Work to complete.
Please repeat every entry exactly as written, but skip the pictures.

Screenshot grounding data:
********

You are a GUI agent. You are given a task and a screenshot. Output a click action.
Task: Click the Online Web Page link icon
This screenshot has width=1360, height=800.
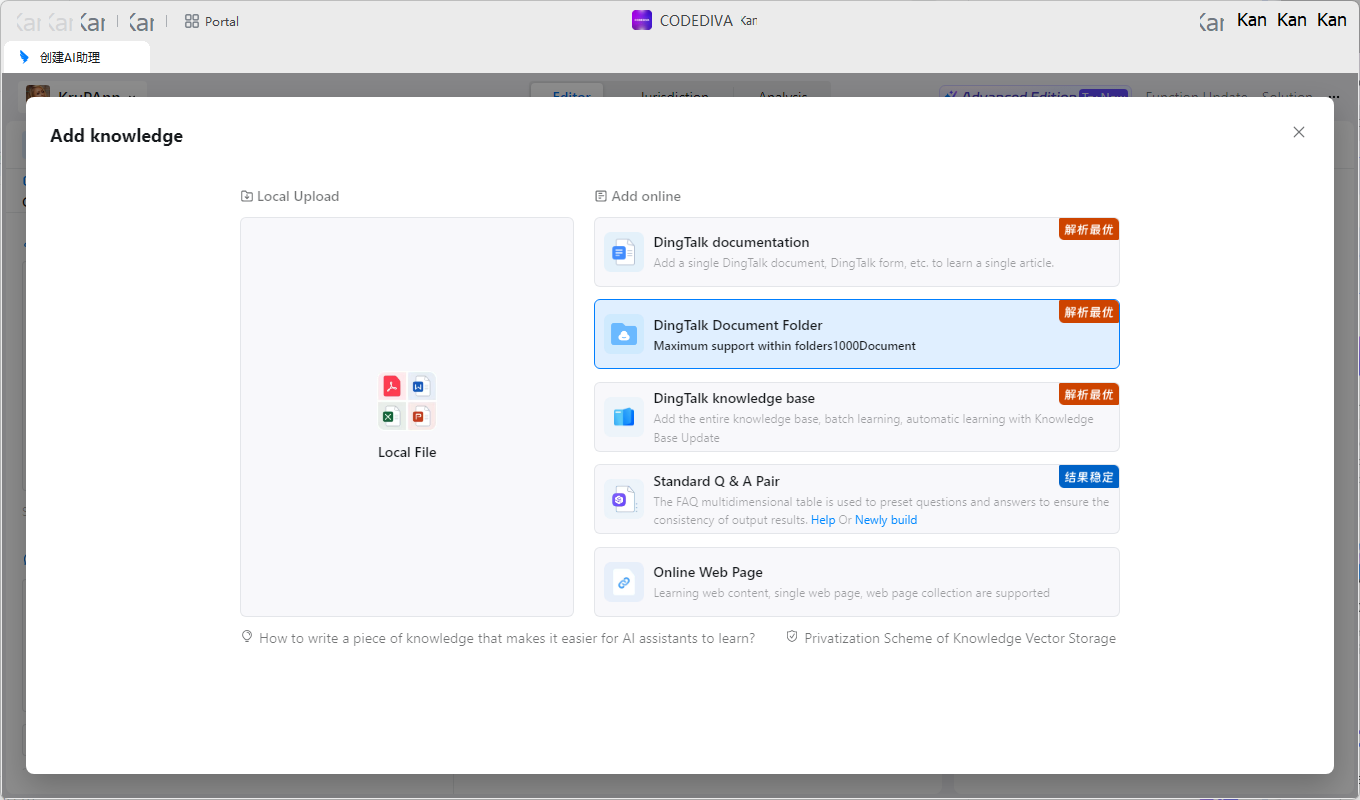click(624, 582)
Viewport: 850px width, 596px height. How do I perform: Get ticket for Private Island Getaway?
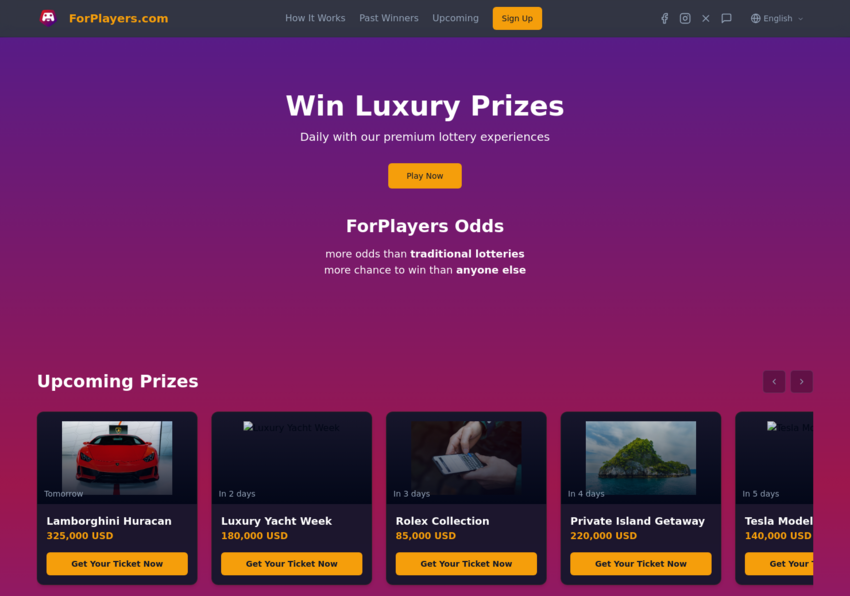click(641, 563)
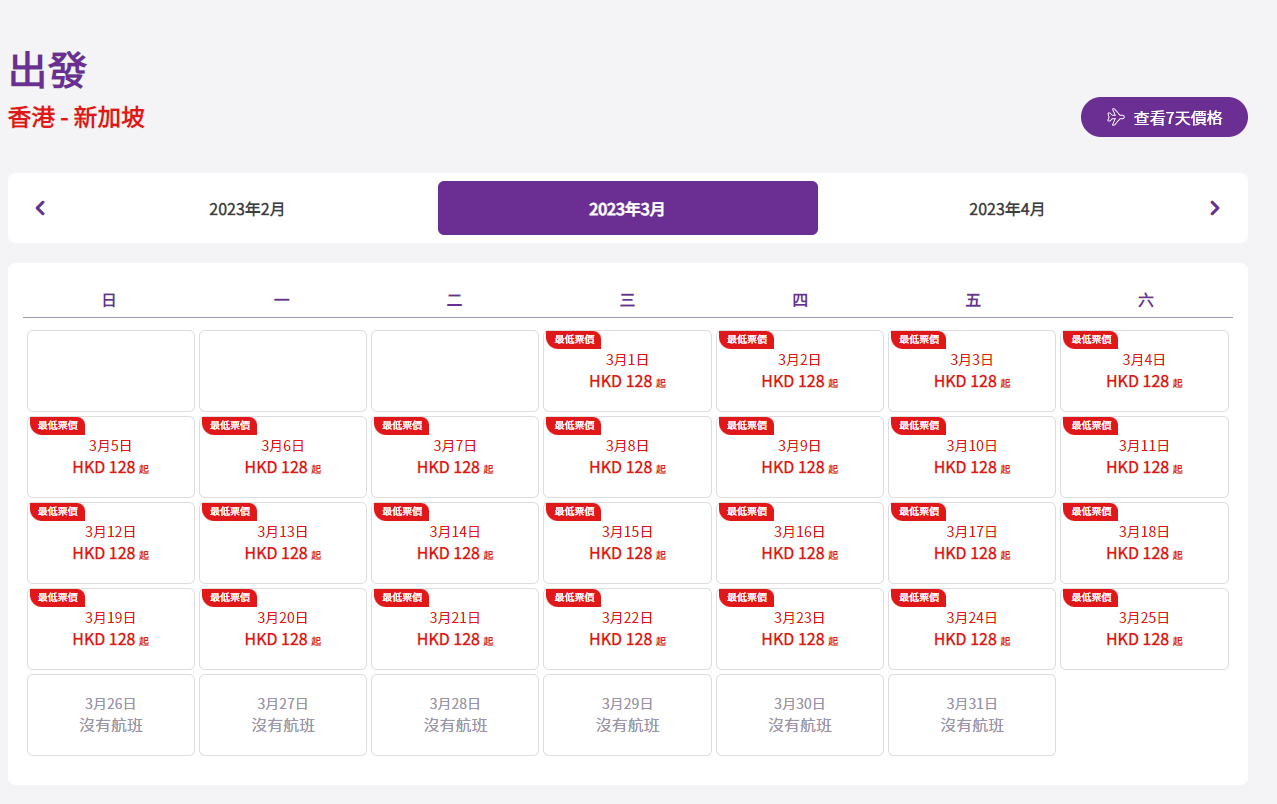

********

Task answer.
You are a GUI agent. You are given a task and a screenshot. Output a click action.
Task: Click the Online Web Page link icon
This screenshot has width=1360, height=800.
click(624, 582)
Viewport: 850px width, 596px height. How do I perform: Get ticket for Private Island Getaway?
click(641, 563)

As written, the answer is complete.